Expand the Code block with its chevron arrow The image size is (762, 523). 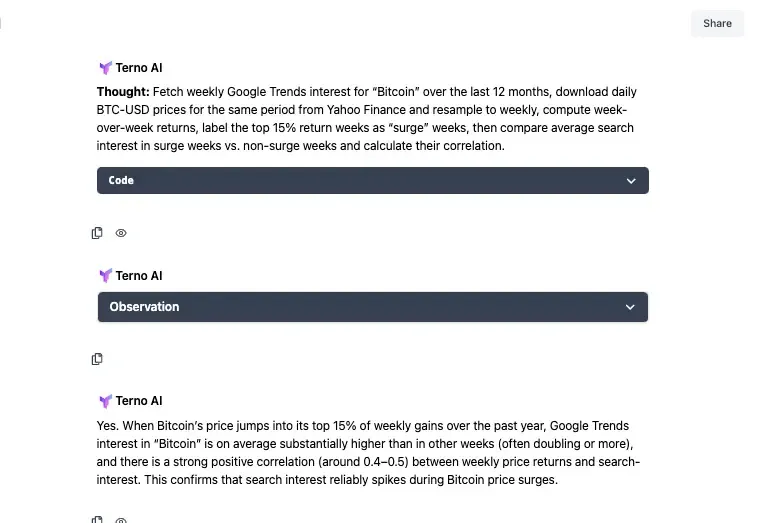click(631, 181)
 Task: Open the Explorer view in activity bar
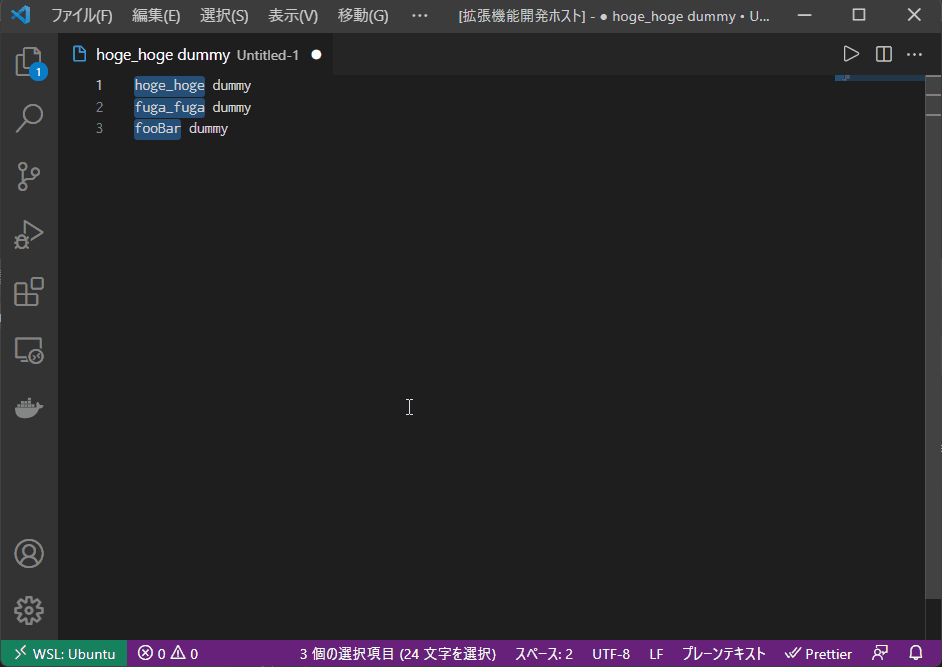pos(28,62)
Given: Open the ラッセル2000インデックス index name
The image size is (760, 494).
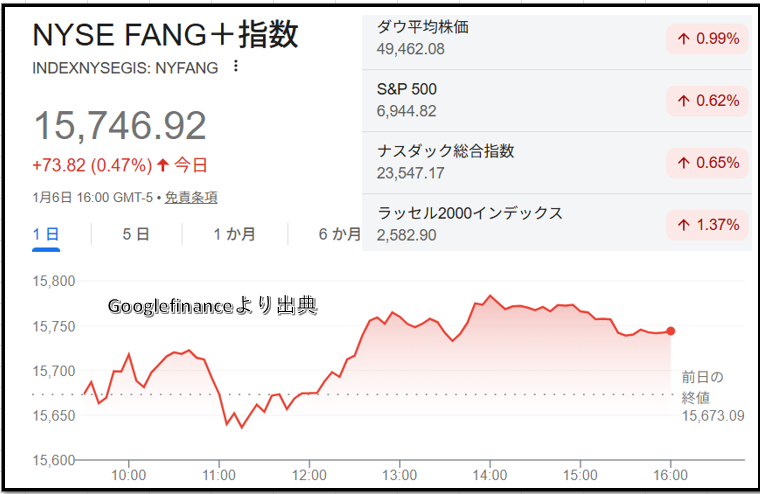Looking at the screenshot, I should [470, 213].
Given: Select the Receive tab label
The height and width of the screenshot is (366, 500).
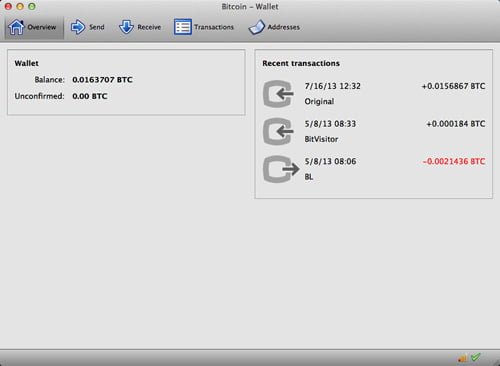Looking at the screenshot, I should click(149, 27).
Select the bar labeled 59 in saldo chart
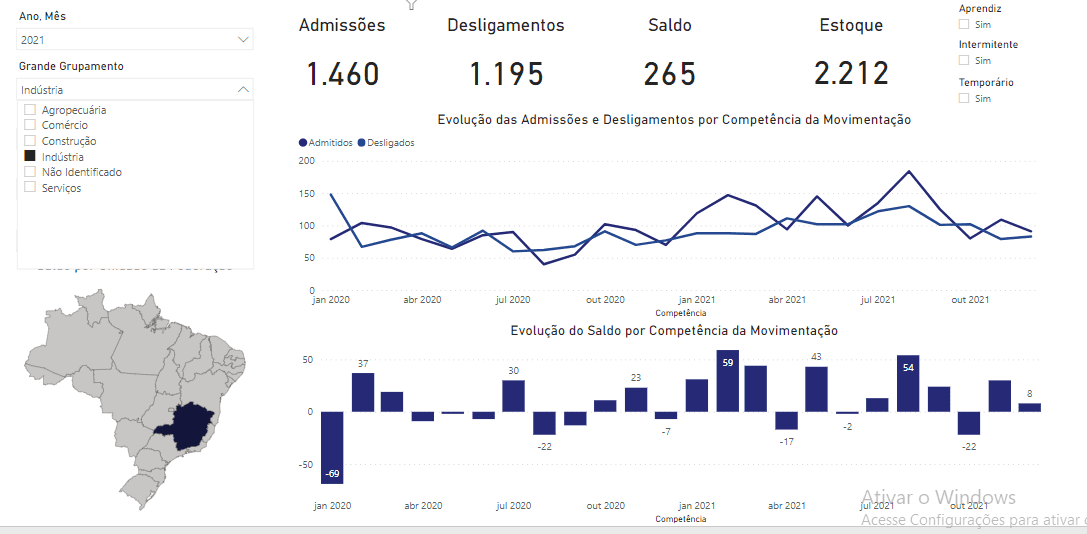The width and height of the screenshot is (1087, 534). pyautogui.click(x=727, y=381)
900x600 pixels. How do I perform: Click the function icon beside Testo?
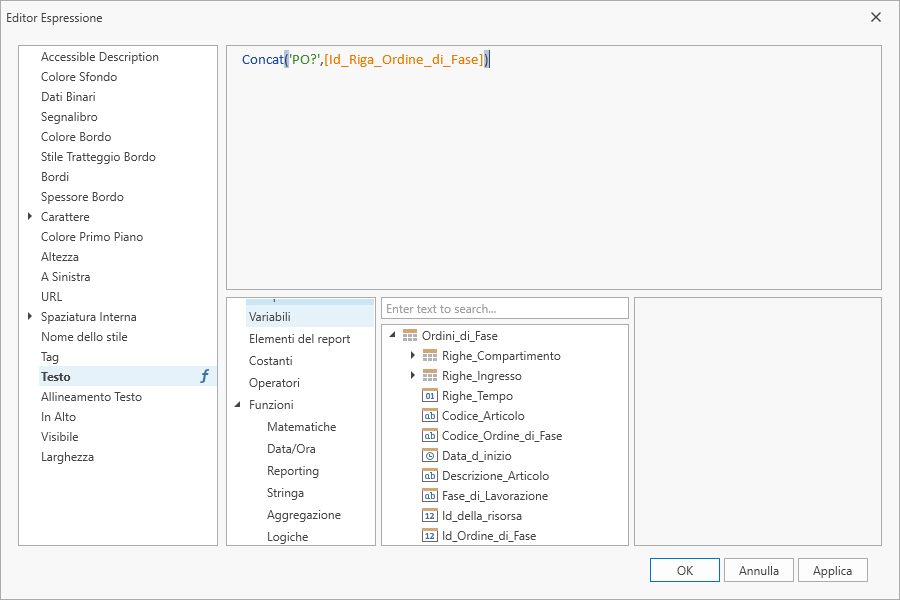tap(204, 376)
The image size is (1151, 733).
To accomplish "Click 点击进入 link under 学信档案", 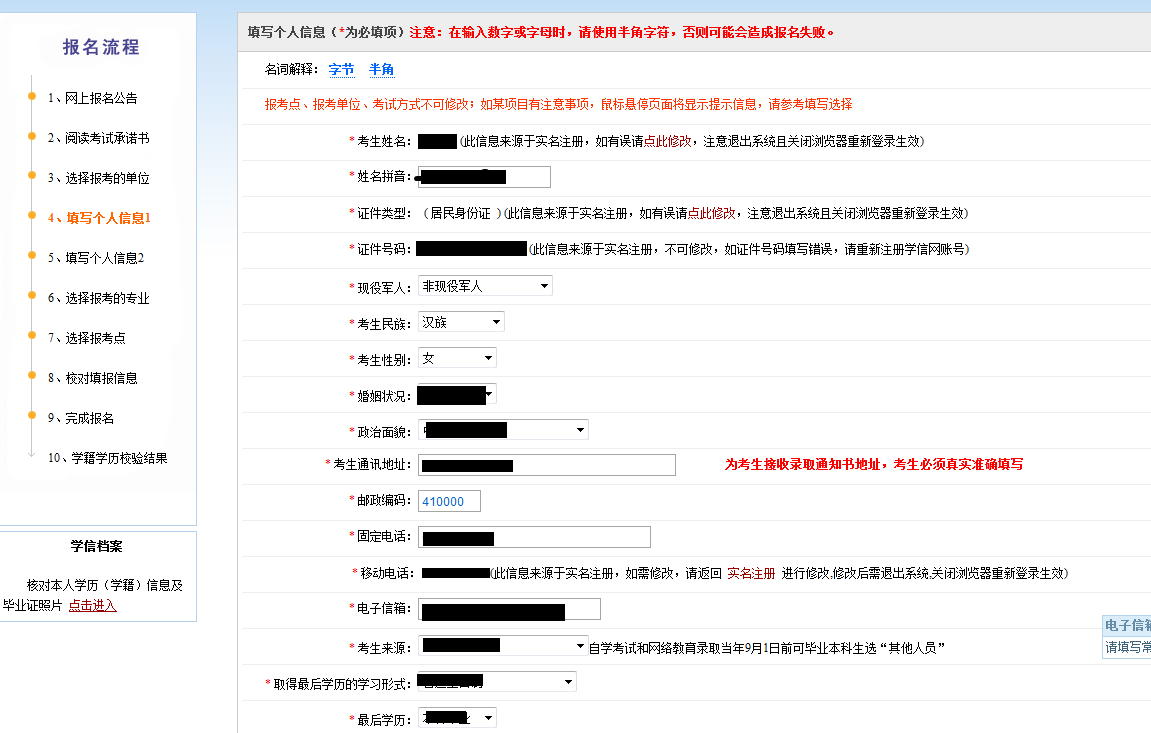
--*--
The lines from the one holding "The image size is (1151, 733)." to the final line of the entries are to be duplicated exactly, and the pictures are to be left out.

The image size is (1151, 733).
To accomplish "Click 点击进入 link under 学信档案", 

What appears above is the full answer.